Reproduce the stretch of the listing below from the line containing "is (722, 1366)." through the line containing "center [278, 658].", swapping "recording meter tool bar" for "recording meter toolbar" and keeping everything else the same.

:::::

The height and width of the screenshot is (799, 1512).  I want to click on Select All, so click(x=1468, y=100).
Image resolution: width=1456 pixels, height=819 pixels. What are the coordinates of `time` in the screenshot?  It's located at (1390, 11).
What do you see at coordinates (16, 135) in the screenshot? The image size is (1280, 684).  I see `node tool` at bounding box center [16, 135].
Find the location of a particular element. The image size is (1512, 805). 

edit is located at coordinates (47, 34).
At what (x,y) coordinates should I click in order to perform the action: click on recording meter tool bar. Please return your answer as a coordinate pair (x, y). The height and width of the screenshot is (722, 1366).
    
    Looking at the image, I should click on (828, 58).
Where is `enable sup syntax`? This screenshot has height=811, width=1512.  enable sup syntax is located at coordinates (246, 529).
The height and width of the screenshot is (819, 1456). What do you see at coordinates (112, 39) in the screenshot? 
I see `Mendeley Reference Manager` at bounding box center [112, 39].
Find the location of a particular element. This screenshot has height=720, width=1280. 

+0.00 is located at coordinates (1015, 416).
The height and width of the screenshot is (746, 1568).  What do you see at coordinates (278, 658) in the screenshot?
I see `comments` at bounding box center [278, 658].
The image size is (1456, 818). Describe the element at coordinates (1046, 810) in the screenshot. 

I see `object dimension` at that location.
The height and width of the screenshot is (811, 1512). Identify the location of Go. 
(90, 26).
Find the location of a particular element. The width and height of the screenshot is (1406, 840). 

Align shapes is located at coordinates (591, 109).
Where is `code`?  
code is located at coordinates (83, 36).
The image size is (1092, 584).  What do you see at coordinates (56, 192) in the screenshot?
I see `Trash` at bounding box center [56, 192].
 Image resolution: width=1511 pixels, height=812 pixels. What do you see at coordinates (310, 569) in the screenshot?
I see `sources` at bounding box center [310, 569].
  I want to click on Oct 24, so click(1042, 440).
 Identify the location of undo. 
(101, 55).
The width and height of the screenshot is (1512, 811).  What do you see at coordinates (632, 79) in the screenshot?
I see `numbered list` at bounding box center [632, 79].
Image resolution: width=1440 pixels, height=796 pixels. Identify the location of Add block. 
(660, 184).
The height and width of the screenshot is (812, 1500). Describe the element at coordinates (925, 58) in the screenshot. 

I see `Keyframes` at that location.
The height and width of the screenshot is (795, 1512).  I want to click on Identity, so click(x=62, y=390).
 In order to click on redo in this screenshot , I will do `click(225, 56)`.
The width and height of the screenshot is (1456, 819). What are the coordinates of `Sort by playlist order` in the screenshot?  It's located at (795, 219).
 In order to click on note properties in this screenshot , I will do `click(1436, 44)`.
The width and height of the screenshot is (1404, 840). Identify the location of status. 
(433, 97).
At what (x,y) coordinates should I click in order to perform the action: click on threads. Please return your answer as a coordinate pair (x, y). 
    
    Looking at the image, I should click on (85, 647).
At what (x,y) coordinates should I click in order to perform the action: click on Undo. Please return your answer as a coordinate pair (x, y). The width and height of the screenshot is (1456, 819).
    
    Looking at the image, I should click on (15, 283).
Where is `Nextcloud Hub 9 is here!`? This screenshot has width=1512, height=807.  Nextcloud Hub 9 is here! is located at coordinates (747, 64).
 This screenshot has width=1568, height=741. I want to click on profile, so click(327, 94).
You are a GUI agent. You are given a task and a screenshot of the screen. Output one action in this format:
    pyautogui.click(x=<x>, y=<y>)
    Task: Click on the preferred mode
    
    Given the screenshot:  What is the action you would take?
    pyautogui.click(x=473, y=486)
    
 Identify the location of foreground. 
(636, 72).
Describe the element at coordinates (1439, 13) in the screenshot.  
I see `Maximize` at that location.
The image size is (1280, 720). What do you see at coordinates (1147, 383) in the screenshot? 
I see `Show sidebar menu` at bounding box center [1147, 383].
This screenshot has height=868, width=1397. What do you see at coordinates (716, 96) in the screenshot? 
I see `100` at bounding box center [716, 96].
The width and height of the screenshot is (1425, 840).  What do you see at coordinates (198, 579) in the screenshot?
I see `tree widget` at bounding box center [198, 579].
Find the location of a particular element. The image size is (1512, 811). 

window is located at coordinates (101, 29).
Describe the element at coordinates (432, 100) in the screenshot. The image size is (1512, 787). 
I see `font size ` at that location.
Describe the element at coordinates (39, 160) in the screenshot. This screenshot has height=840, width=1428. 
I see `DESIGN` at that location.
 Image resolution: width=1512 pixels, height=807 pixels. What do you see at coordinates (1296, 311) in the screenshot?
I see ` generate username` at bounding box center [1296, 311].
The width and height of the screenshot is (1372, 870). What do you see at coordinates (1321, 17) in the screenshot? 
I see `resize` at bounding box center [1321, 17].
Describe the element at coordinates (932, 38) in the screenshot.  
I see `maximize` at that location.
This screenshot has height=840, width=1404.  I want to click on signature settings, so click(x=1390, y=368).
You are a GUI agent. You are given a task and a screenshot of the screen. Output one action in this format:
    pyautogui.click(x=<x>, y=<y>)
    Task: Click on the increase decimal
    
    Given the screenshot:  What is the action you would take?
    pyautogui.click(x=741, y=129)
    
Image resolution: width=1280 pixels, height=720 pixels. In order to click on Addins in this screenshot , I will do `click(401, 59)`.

:::::

* REPLY *
At what (x,y) coordinates should I click in order to perform the action: click on recording meter toolbar. Please return your answer as a coordinate pair (x, y). The height and width of the screenshot is (722, 1366).
    
    Looking at the image, I should click on (828, 58).
Where is `enable sup syntax`? This screenshot has height=811, width=1512.  enable sup syntax is located at coordinates (246, 529).
The height and width of the screenshot is (819, 1456). What do you see at coordinates (112, 39) in the screenshot? 
I see `Mendeley Reference Manager` at bounding box center [112, 39].
Find the location of a particular element. This screenshot has height=720, width=1280. 

+0.00 is located at coordinates (1015, 416).
The height and width of the screenshot is (746, 1568).  What do you see at coordinates (278, 658) in the screenshot?
I see `comments` at bounding box center [278, 658].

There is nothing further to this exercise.